Bras de fer autour des stades congolais
Depuis la mi-août, les portes de plusieurs enceintes sportives du pays sont restées closes pour les matches, alors même qu’elles accueillent parfois des concerts. La situation alimente un débat passionné à Brazzaville, tant la capitale vit au rythme du ballon rond.
Au cœur de la controverse se retrouvent la Fédération congolaise de football, récemment réhabilitée par les instances internationales, et le ministère des Sports, responsable de l’entretien des installations. Chacun affirme défendre l’intérêt général, mais leurs calendriers semblent, pour l’instant, impossibles à concilier.
Les arguments de la FECOFOOT
Dans un communiqué publié le 22 août, le comité exécutif de la FECOFOOT dit ne plus comprendre les refus d’accès aux stades. « Nos compétitions nationales accusent un retard inédit », déplore un membre de l’instance, évoquant des pertes financières pour les clubs.

| EXTRAITS DE DONNÉES |
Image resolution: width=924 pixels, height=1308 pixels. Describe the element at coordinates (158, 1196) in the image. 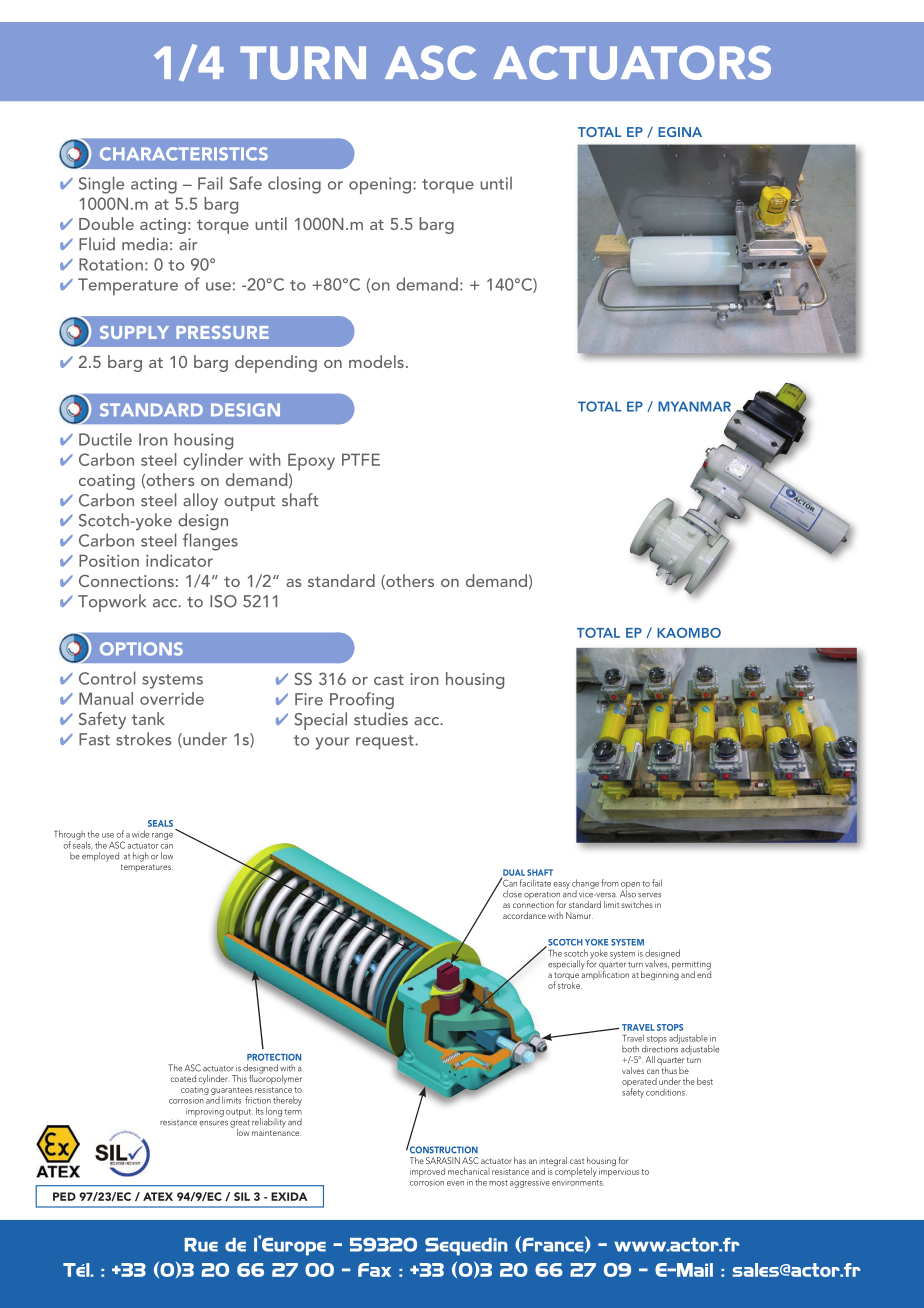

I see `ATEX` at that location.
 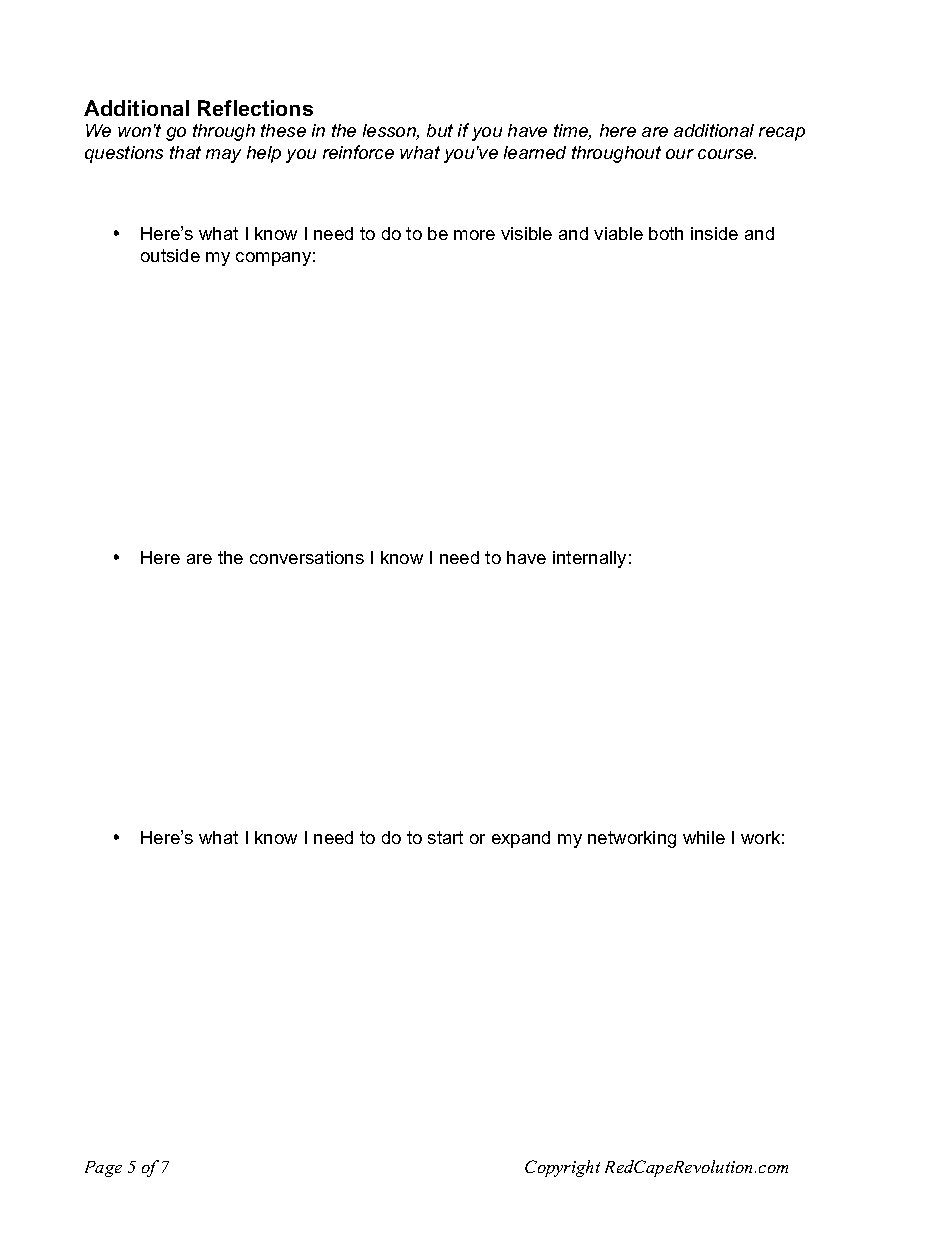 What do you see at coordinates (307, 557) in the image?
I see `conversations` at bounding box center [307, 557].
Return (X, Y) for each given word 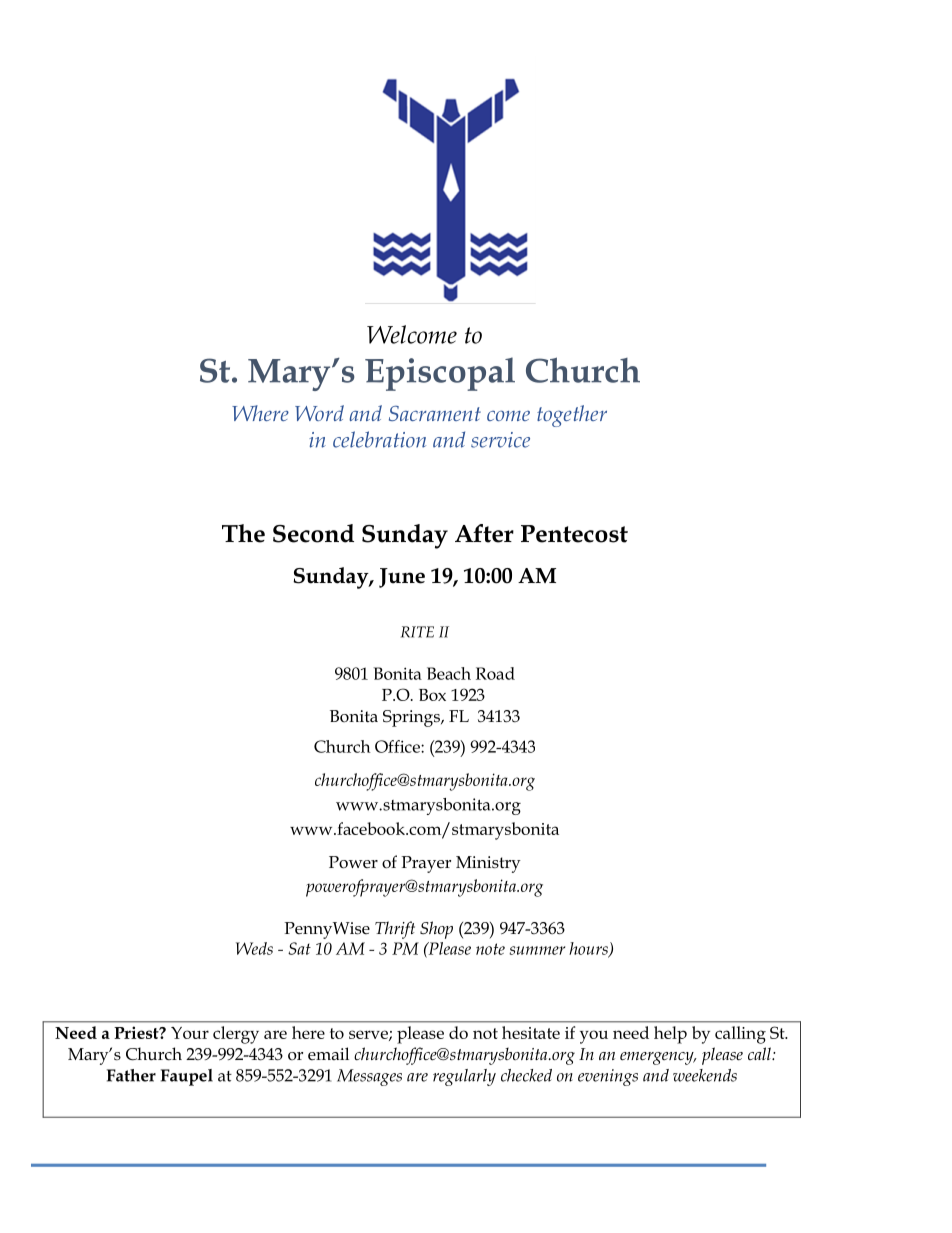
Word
* * *
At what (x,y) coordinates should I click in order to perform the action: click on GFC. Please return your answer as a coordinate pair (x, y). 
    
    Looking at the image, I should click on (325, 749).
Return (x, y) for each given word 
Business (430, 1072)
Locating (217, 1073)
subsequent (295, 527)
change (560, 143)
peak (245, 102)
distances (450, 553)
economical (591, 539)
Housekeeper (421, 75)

| CONSIGNES |
(1) D'après l'article sur les stades congolais, pourquoi la fermeture des enceintes sportives suscite-t-elle un débat passionné à Brazzaville ?
(2) Dressez la liste complète des conséquences de la fermeture des stades que mentionne l'article sur les stades congolais.
(3) Reprenez l'article sur les stades congolais à la suite de sa dernière phrase.
Les données ci-dessus proviennent d'une source distincte de l'article.

| RÉSULTATS DES CONSIGNES |
(1) La fermeture suscite un débat passionné parce que la capitale vit au rythme du ballon rond.

(2)
- Un débat passionné à Brazzaville
- Un retard inédit des compétitions nationales
- Des pertes financières pour les clubs

(3)
La Fédération souligne que la réhabilitation prononcée par la FIFA clôt tout litige administratif. Elle estime donc légitime de reprendre immédiatement les rencontres, y compris la finale de la Coupe du Congo, symbole populaire dont l’annulation répétée pèse sur la ferveur des supporters.
La position du ministère
Interrogé par notre rédaction, un cadre du ministère rappelle que l’État reste garant de la sûreté des publics. « Des expertises techniques ont relevé plusieurs défaillances structurelles, notamment sur les systèmes d’évacuation », assure-t-il, ajoutant que des concerts présentent un risque organisationnel différent des rencontres sportives.
Le responsable confirme qu’un rapport global sur les infrastructures sportives sera transmis à la présidence dans les prochaines semaines. « Il ne s’agit pas de bloquer le football, mais de garantir des conditions optimales avant la reprise », insiste-t-il, évoquant déjà des travaux ciblés.
Pour le ministère, l’épisode de violence survenu lors d’un concert récent valide cette prudence. « Nous analysons chaque événement au cas par cas », ajoute un second conseiller, soulignant que les assurances exigent désormais des certifications renforcées avant toute rencontre réunissant plusieurs milliers de personnes.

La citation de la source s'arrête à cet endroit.